Of course, to weed out substandard MCOs, the state agency running the procurement would need to know how each bidder—whether a current contractor or a potential new entrant—has performed for children.  The agency would have to specify in its Request for Proposal (RFP) what is expected of contractors going forward.  And it would have to ask bidders about track records specific to children and to document their responses:  Have the children you enroll received the EPSDT services to which they are entitled?  What has been your performance on each of the Child Core Set measures?  Has access to EPSDT services or quality of care as measured by the Child Core Set metrics varied by race and/or ethnicity among the children you enroll and if so, what is the explanation?
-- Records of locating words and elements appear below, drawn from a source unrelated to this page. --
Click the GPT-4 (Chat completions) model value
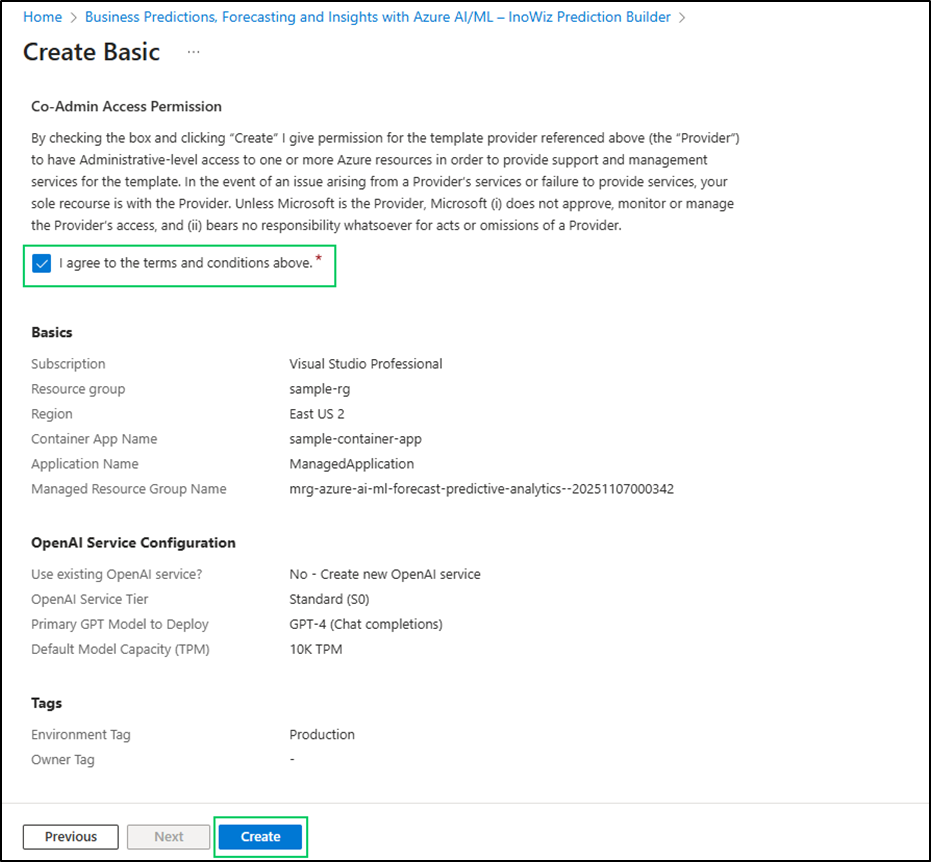 (x=366, y=624)
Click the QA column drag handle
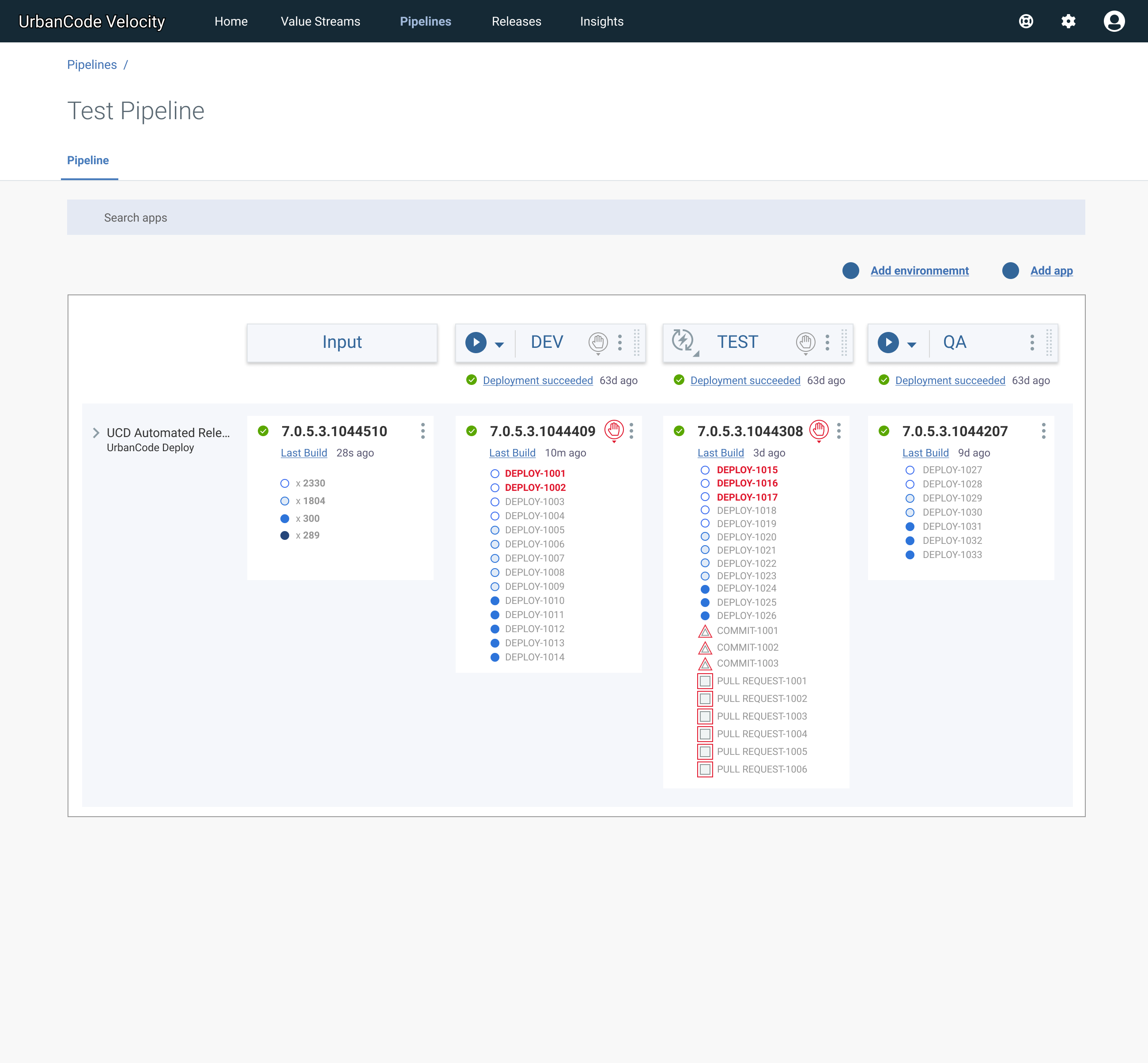This screenshot has width=1148, height=1063. coord(1049,342)
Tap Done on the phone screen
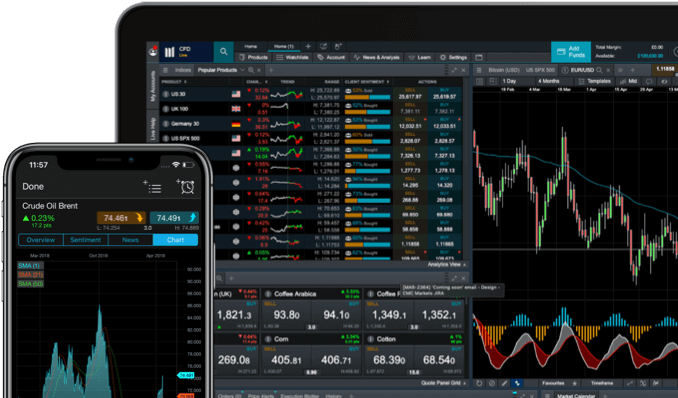This screenshot has height=398, width=678. click(x=33, y=186)
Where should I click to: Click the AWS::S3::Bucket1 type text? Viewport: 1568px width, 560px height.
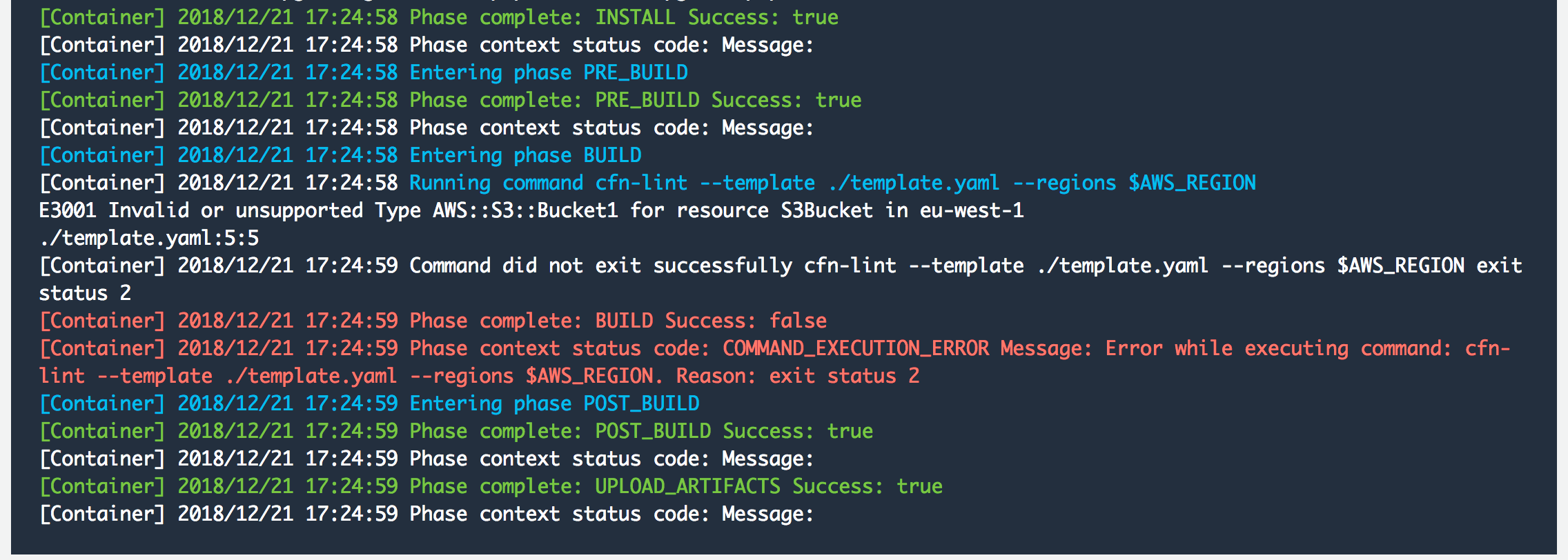point(525,210)
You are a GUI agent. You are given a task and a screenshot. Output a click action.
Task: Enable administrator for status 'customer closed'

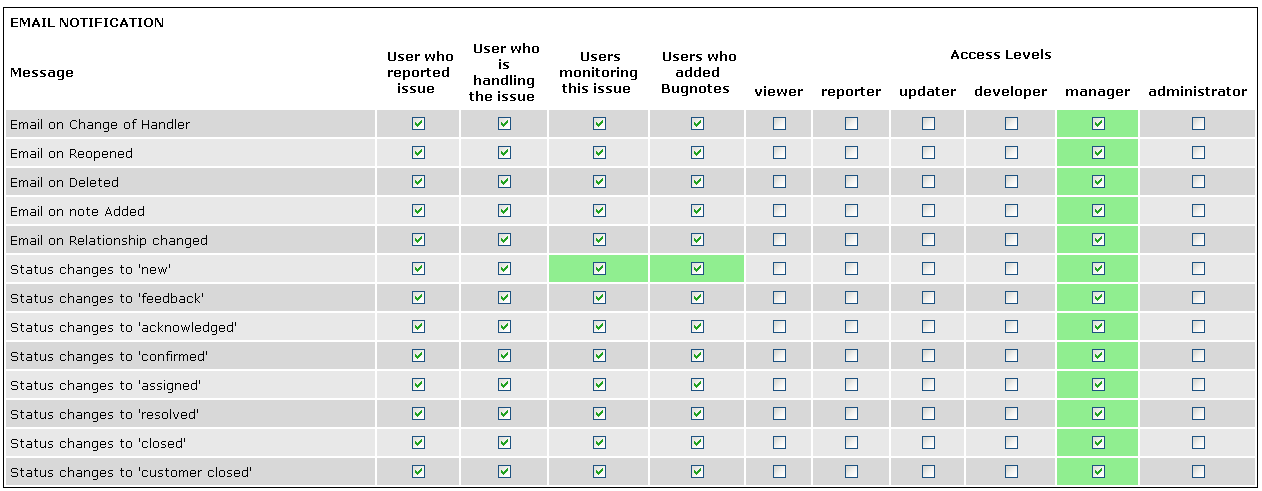point(1198,472)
Asking performance-based questions, and scoring the answers, would enable states to protect children and other Medicaid beneficiaries from substandard MCOs.  It could also lead to litigation.  It turns out that losing bidders don’t like losing.  They can challenge the process or the scoring system that led to the results through administrative appeals or lawsuits in state court, or both.  Currently litigation contesting the results of Medicaid MCO procurements is underway in Kentucky, North Carolina, and Pennsylvania, among other states. In Louisiana, litigation led the state to cancel its contract awards and start a new procurement.

What are the coming attractions? According to the Health Management Associates Weekly Roundup, five states have released or are expected to release RFPs  over the course of the next year: Oklahoma (October 2020), North Dakota (October 2020), Hawaii (December 2020), Nevada (January 2021), and California (late 2021).

The largest of these procurements by far is California, where contracts for an estimated 3.1 million Medicaid beneficiaries are in play.  (Counties in which County Organized Health Systems or Local Initiatives operate are not subject to this procurement).  The state currently contracts with 24 different MCOs, and their performance over time on HEDIS metrics has varied markedly.  Child health advocates in California are on the case, having posted child-specific performance data for each MCO and enlisting more than 600 groups in a campaign to push the state to use its upcoming procurement to hold MCOs accountable for their performance for children.

Several of the MCOs currently contracting with California’s Medicaid program are subsidiaries of Aetna/CVS Health, Anthem, Centene, Molina, or UnitedHealth Group.  These parent companies have posted strong financial results during the pandemic and are widely expected to try to maintain, if not expand, their market share in the upcoming procurement.  Each has subsidiaries in at least 10 other states.  These companies know how their subsidiaries are performing for children; because of the lack of transparency, the public does not.

Can the procurement process fix this asymmetry in information? More specifically, if these companies decide to bid on contracts in California, will there be an opportunity for advocates there—and in the other states where the companies have Medicaid products—to learn more about the performance of their subsidiaries for children?  At this point, it’s not clear whether, and if so when, bids submitted in response to the RFP that the state Medicaid agency issues will be available to the public.  But there is no question that transparency of bidders’ responses would help advocates and the public hold MCOs accountable for poor performance for children.

Andy Schneider is a Research Professor at the Georgetown University McCourt School of Public Policy.